“As modificações que venho fazendo recentemente são ajustes naturais, até porque trabalho hoje com alguns dos principais talentos da publicidade, em idades variadas. As maiores mudanças, até agora, são a volta de Waiteman e a promoção de Carlos Fonseca, que vem se destacando bastante na criação de Brahma”, explica Gordilho. Antes de trabalhar na Africa, Fonseca, 40 anos, atuou na Y&R. Como redator, trabalhou para grandes marcas como Vivo, Itaú, Danone, TAM, entre outras.
Gordilho faz questão de lembrar que a agência tem como política reconhecer os talentos que já estão na casa – ainda nesta semana, Paulo Junger, na Africa há quatro anos, foi promovido a diretor de criação, duplando com Astério Segundo, recém-contratado. “Para mim é um orgulho poder reconhecer o talento desses profissionais, que têm a cultura da Africa. É uma equipe que todo líder gostaria de ter”, destaca o co-presidente.

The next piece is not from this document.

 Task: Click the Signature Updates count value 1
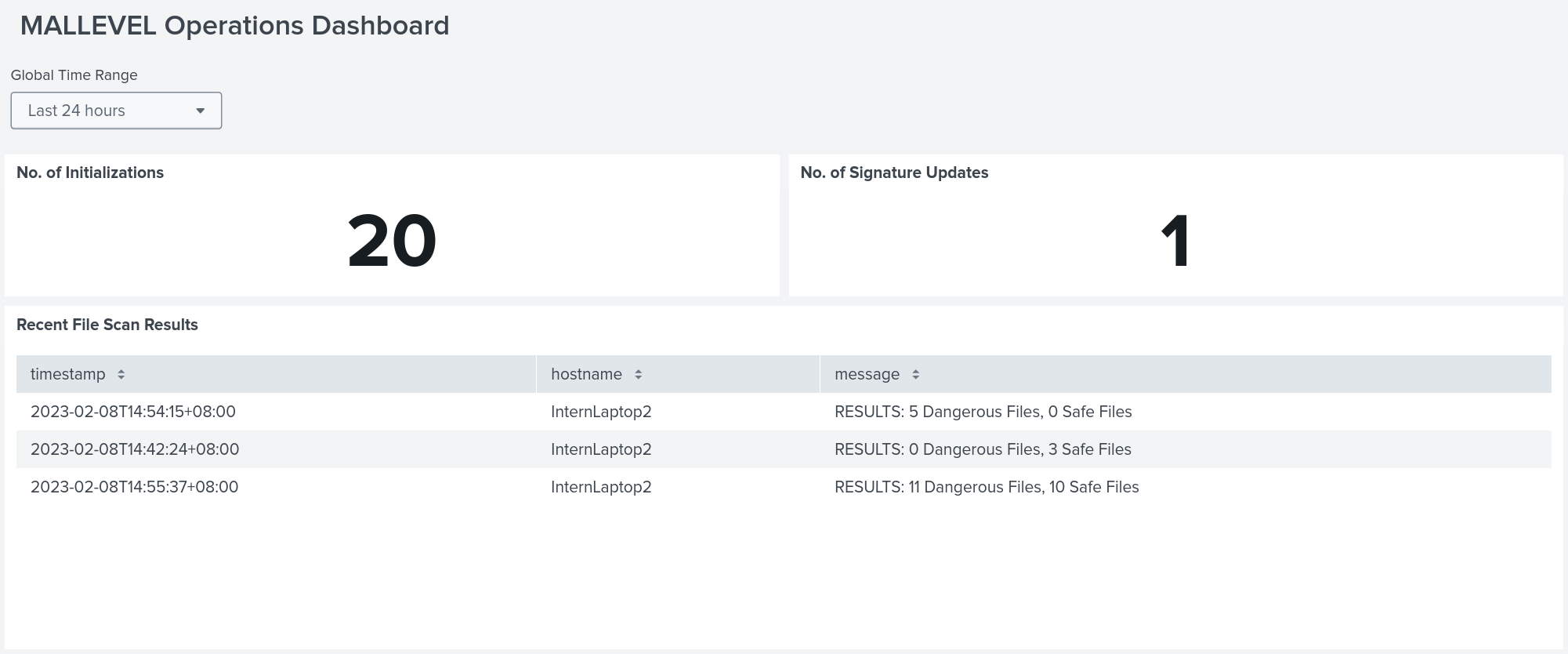1175,242
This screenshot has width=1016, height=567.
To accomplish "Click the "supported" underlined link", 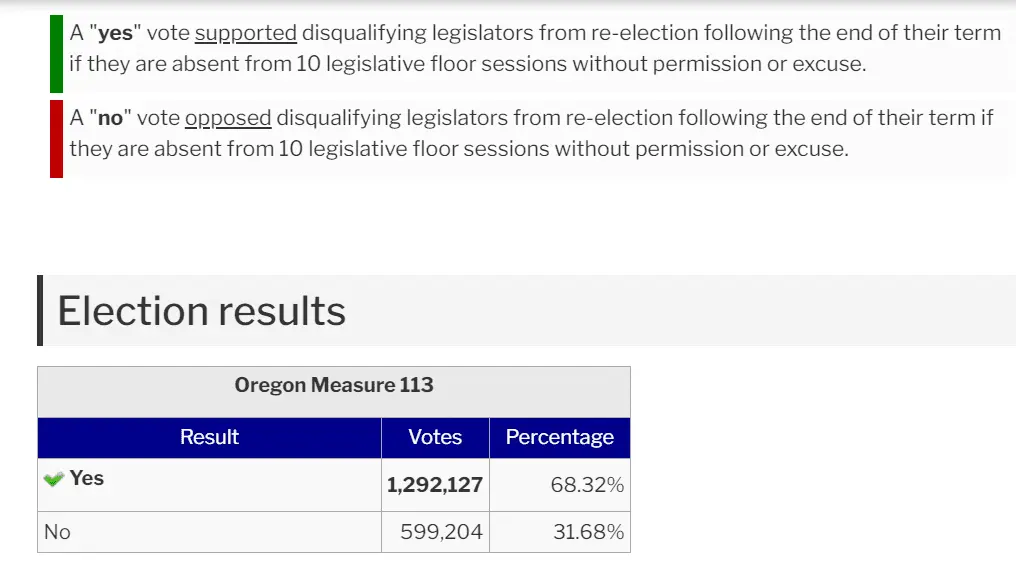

Sobre a saída de Cássio Zanatta, Gordilho o define como um craque e só tem a agradecer toda a dedicação do profissional, que ficou cerca de um ano na Africa. “Foi uma grande parceria, pudemos trabalhar juntos em campanhas de grande qualidade criativa. Aprendemos muito com Zanatta, um dos mais renomados redatores da propaganda brasileira”, arremata o co-presidente da Africa.